> [Activity] Repeat only the lines from the one that contains "You are a computer-use" through the final line of the listing below, exactly, please, without pictures.

The records START

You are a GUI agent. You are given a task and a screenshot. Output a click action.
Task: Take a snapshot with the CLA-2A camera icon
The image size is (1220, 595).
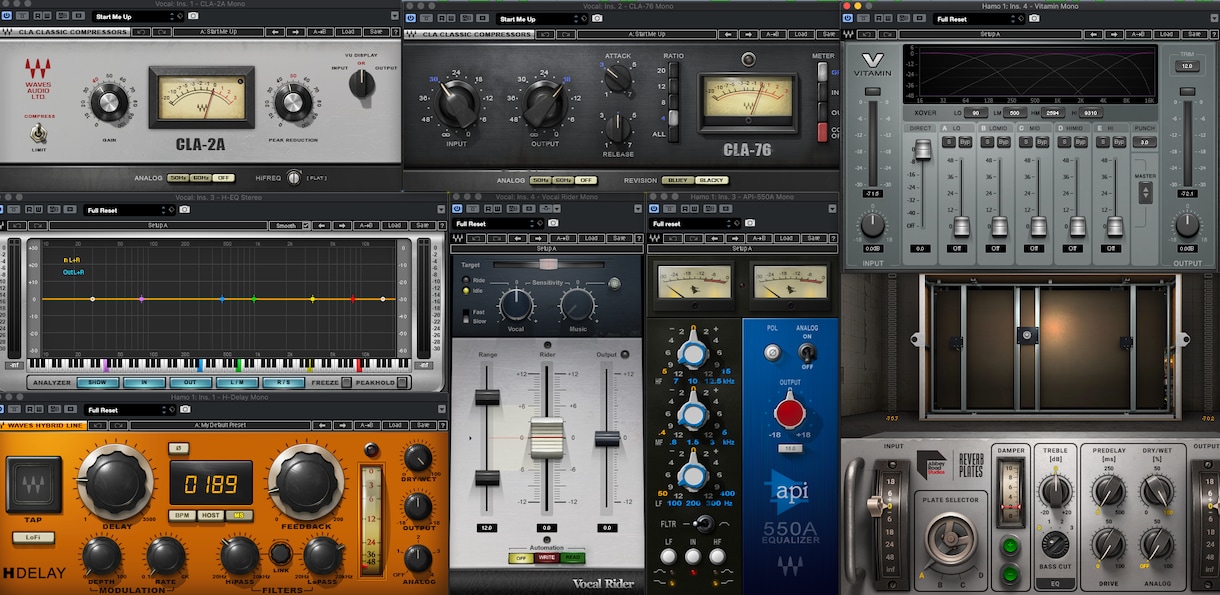[x=193, y=17]
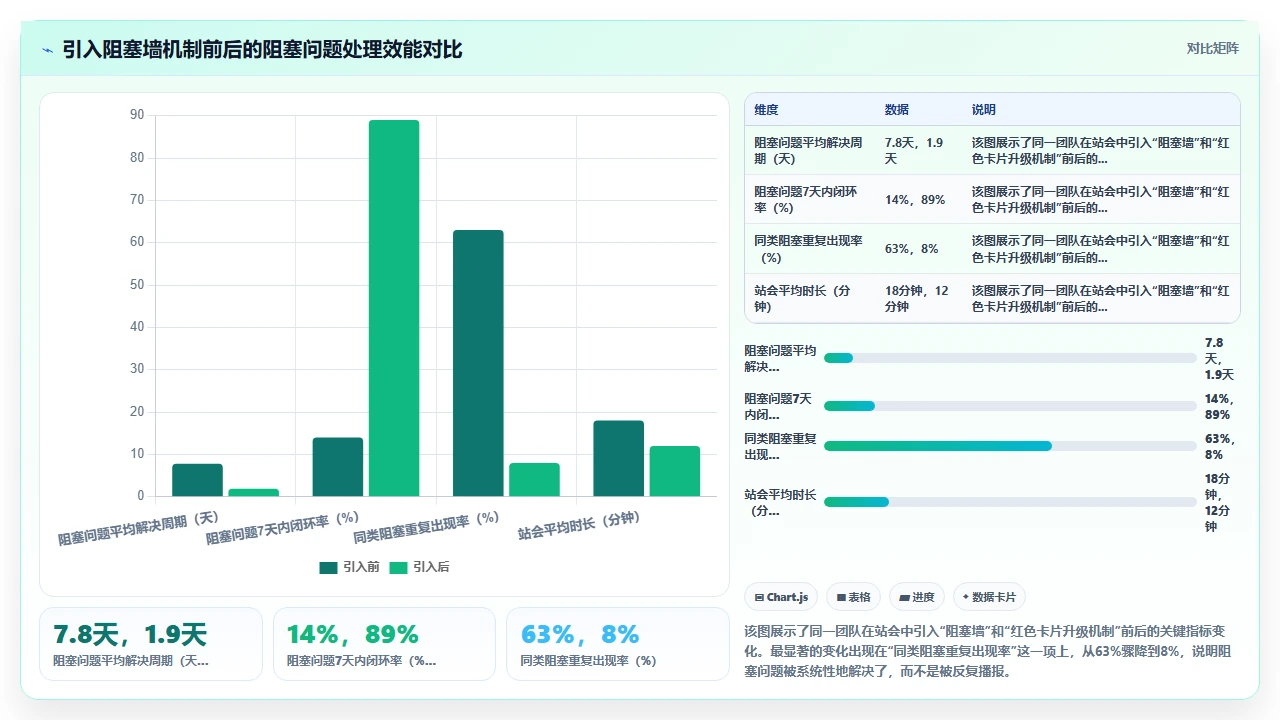
Task: Select the 表格 tag chip
Action: click(854, 597)
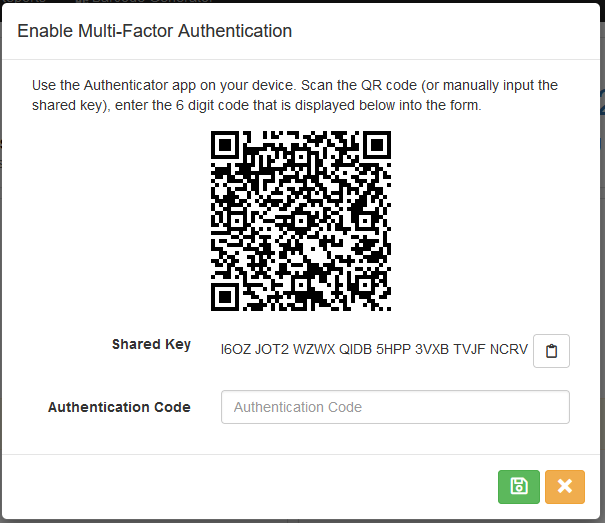Dismiss dialog with the orange X button
The height and width of the screenshot is (523, 605).
pyautogui.click(x=565, y=487)
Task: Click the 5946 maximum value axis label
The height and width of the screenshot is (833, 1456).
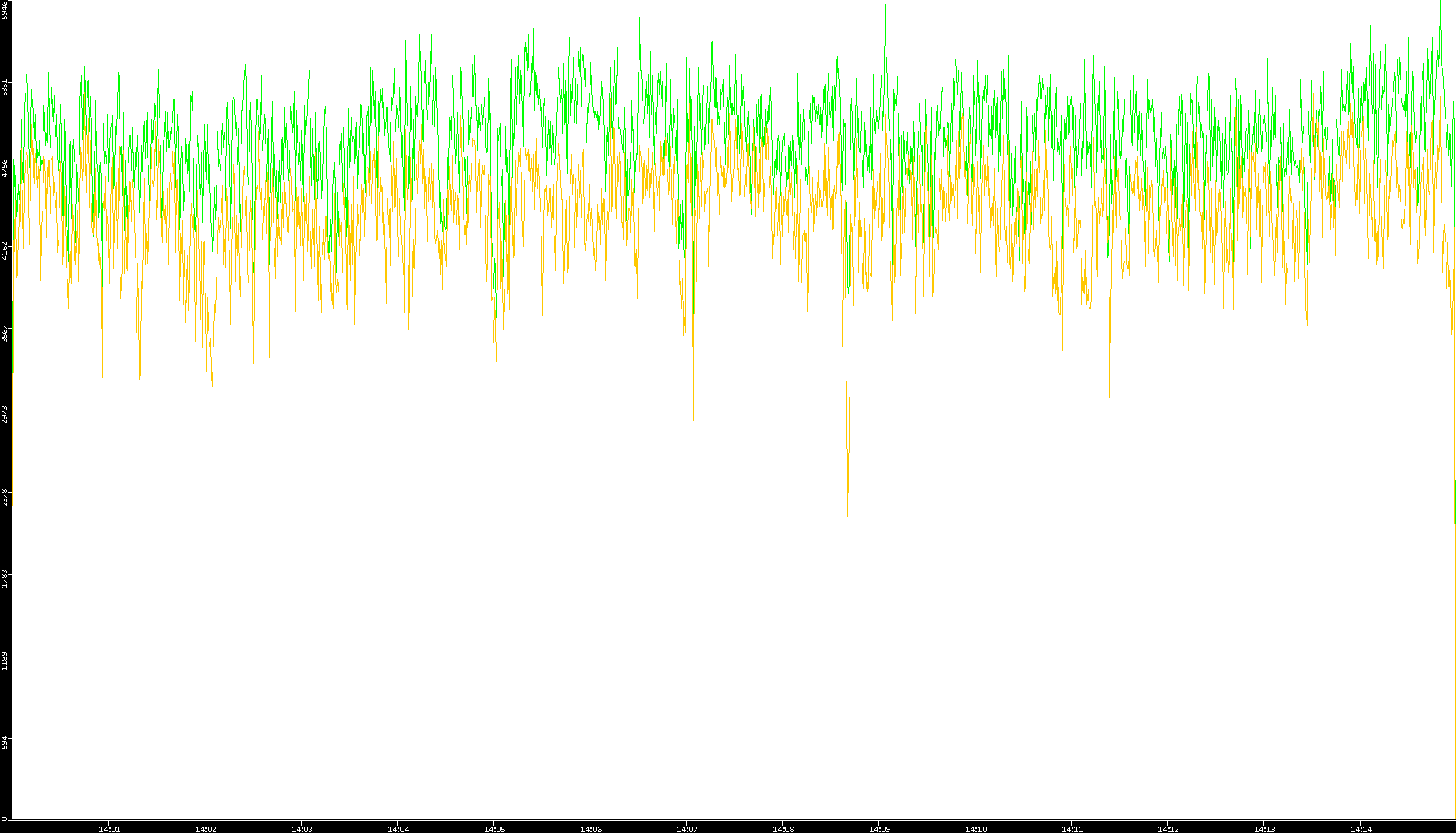Action: point(5,10)
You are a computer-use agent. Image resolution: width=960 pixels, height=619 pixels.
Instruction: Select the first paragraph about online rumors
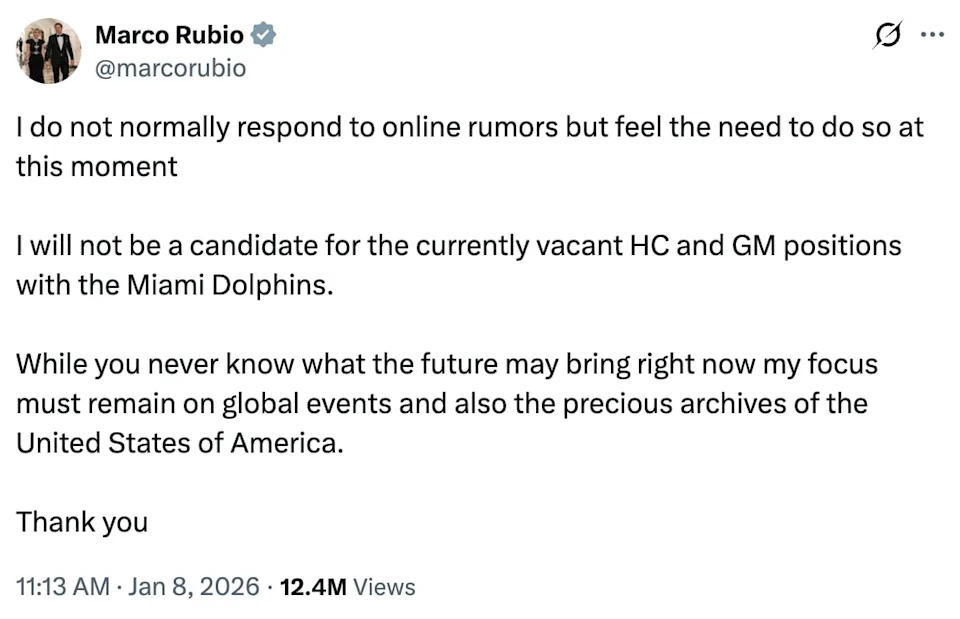click(x=468, y=146)
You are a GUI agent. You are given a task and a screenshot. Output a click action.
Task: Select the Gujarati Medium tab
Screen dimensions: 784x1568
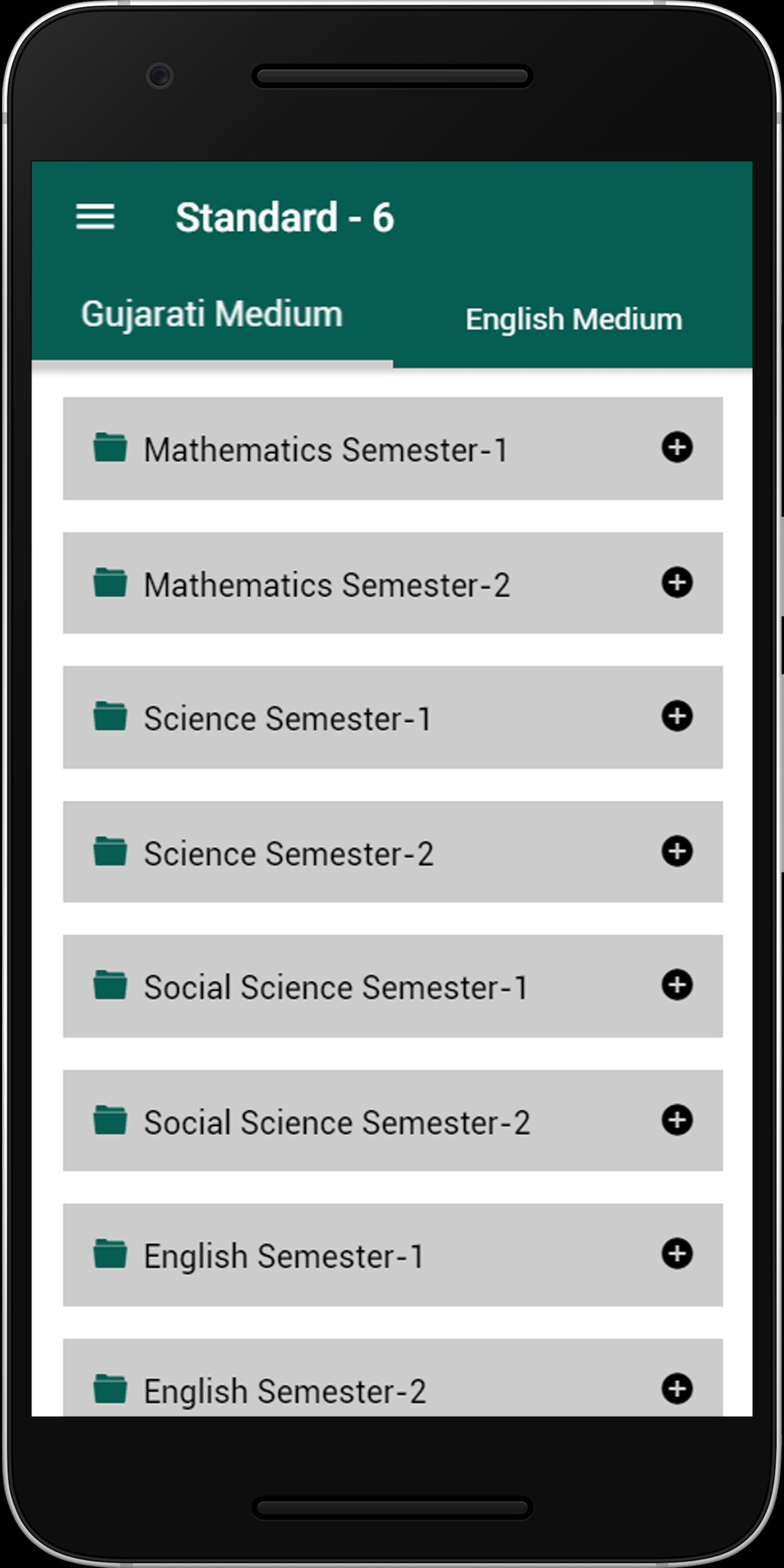[x=212, y=315]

The records END

> [Task answer]
You are a computer-use agent. Image resolution: width=960 pixels, height=619 pixels.
Instruction: Select the first paragraph about online rumors
click(x=468, y=146)
You are a GUI agent. You are given a task and a screenshot. Output a click action.
Task: Select the Gujarati Medium tab
Screen dimensions: 784x1568
[x=212, y=315]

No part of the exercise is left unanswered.